The congresswoman said she would “build more housing and lower prices” by doing things like converting underused infrastructure and commercial buildings into housing units and expanding first-time homebuyer programs.
Concerns about Sherrill’s appeal
Though New Jersey ultimately went blue in the 2024 presidential election, the margin of victory, just six points, was much closer than most expected.
In the traditionally blue 9th Congressional District, which includes many residents from underrepresented Black and Latino constituencies, President Donald Trump managed to secure victory despite President Joe Biden‘s victory by 19 points just four years earlier.
This voting bloc is something that has become a cause for concern in the gubernatorial race, but state Democratic Chairman Leroy Jones said Sherrill is working to address concerns.

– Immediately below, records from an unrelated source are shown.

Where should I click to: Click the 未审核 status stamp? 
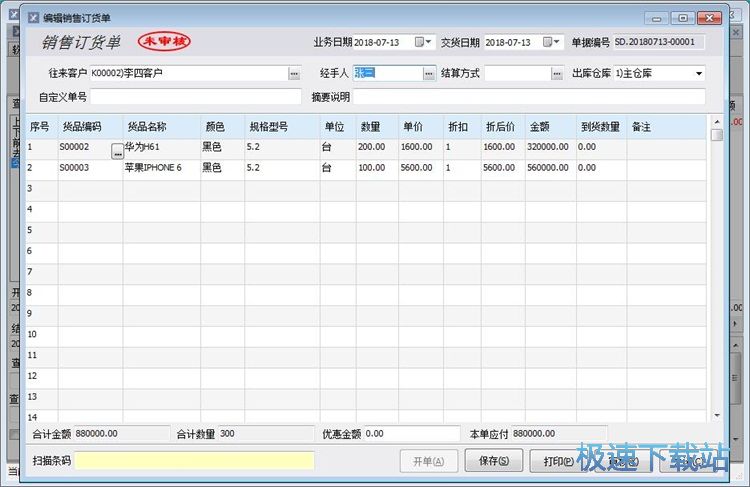[x=164, y=42]
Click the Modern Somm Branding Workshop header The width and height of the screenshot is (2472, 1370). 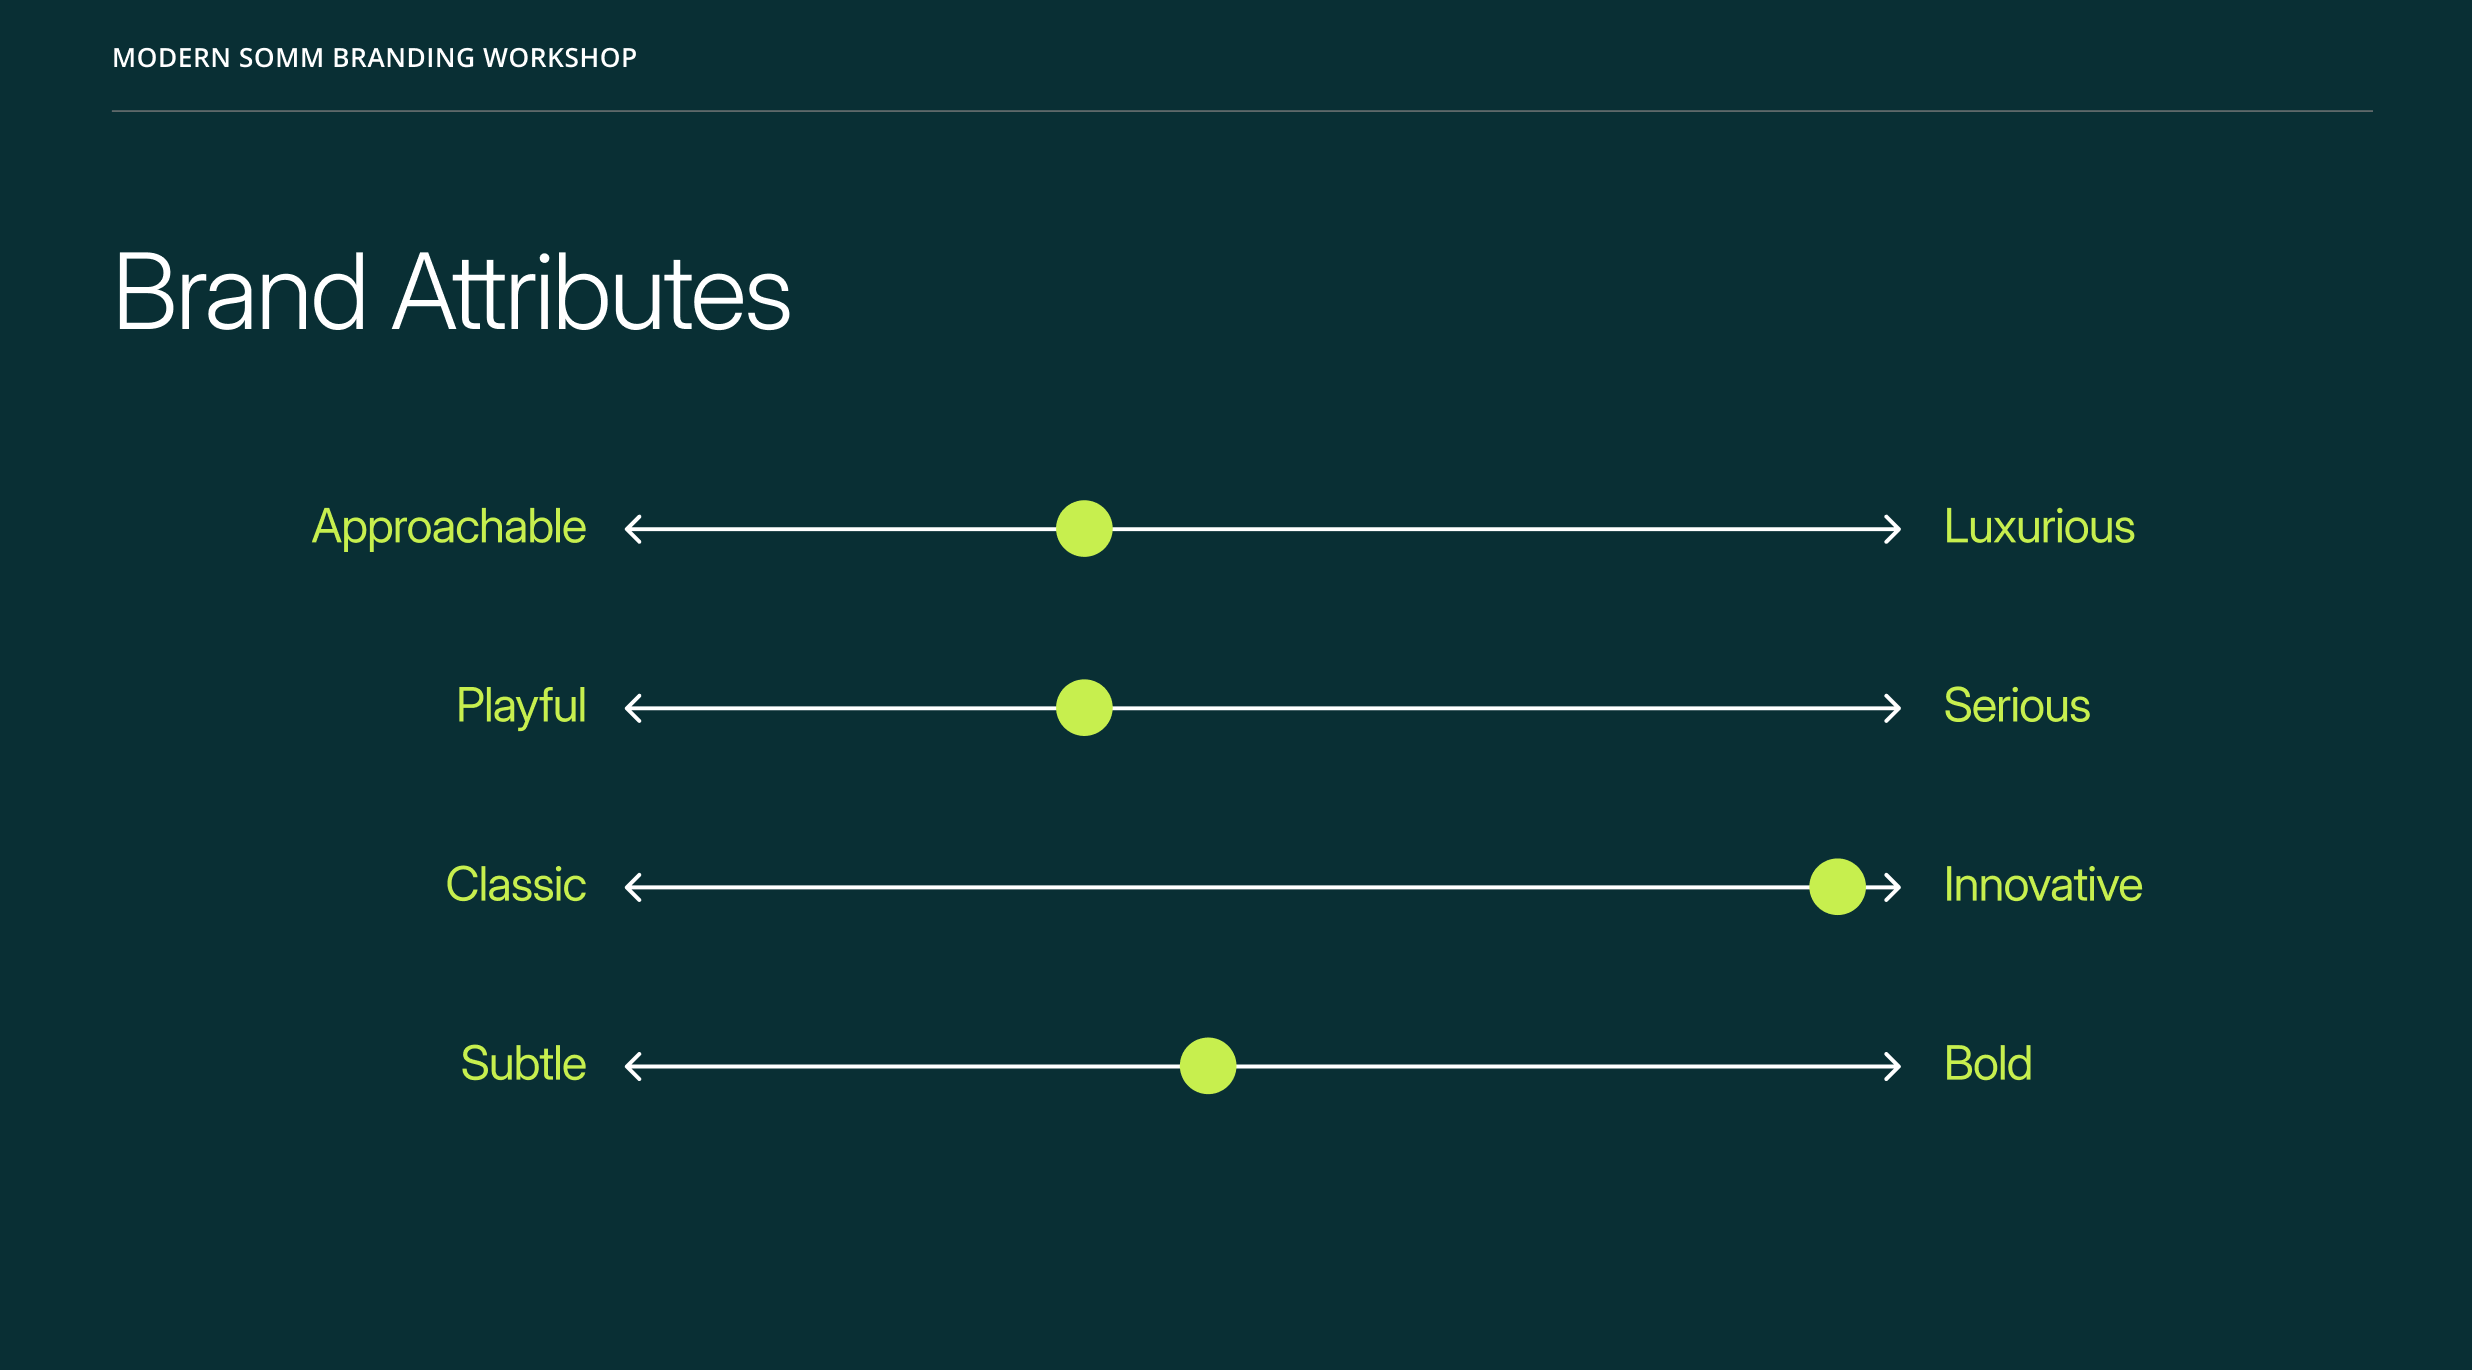coord(374,58)
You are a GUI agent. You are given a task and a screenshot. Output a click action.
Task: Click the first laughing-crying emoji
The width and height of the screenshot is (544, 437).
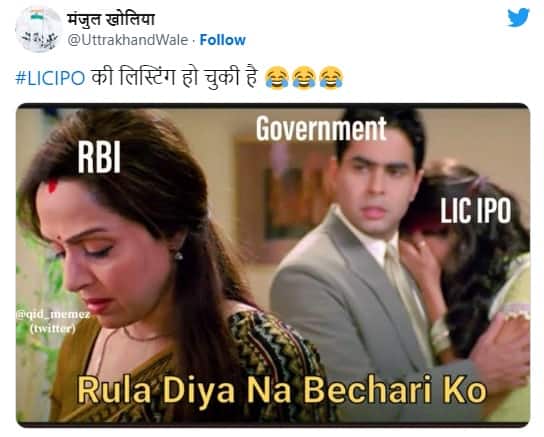277,77
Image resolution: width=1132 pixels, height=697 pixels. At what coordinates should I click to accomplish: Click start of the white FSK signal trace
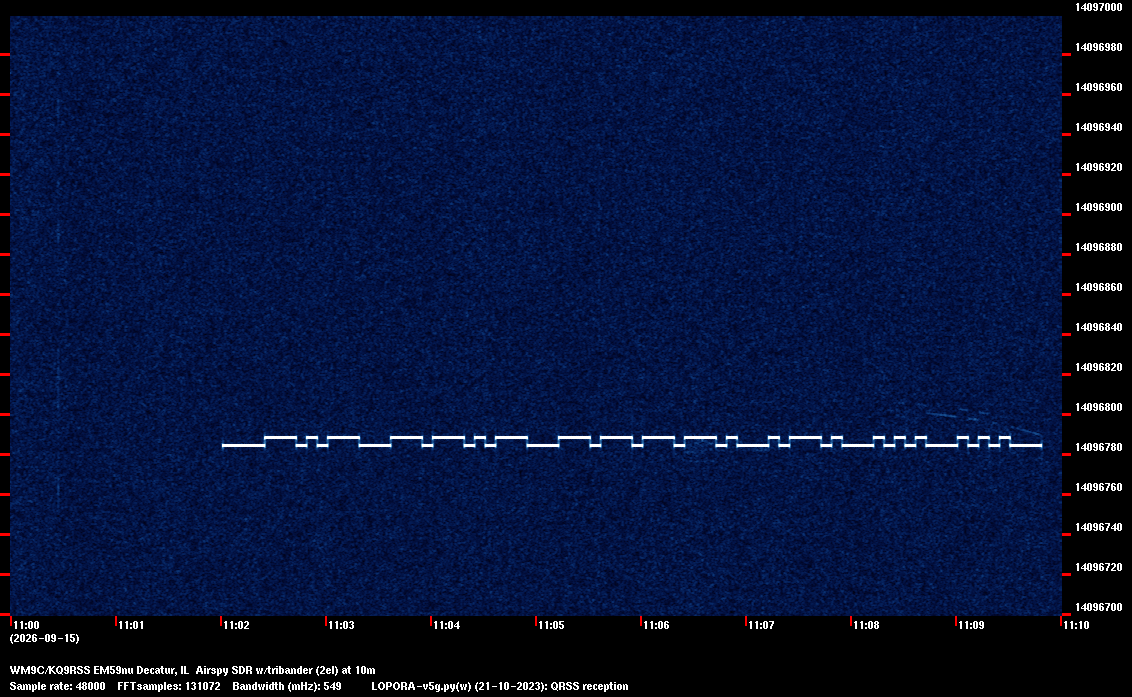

“It’s not just a congresswoman. It’s all of us in many Black and Brown communities that there have been promises made and promises not kept,” he said. “We’re not going to ignore that. That’s a fact, and we have to do better on that. Congresswoman Sherrill has demonstrated that she hears that. She knows that. She understands that and she’s going to embrace that to try to level those playing fields so that equality for all is front and center for all New Jerseyans.”
Jones said the campaign has a volunteer operation from “Cape May to Mahwah” and every community in between because it is “not taking anything for granted.”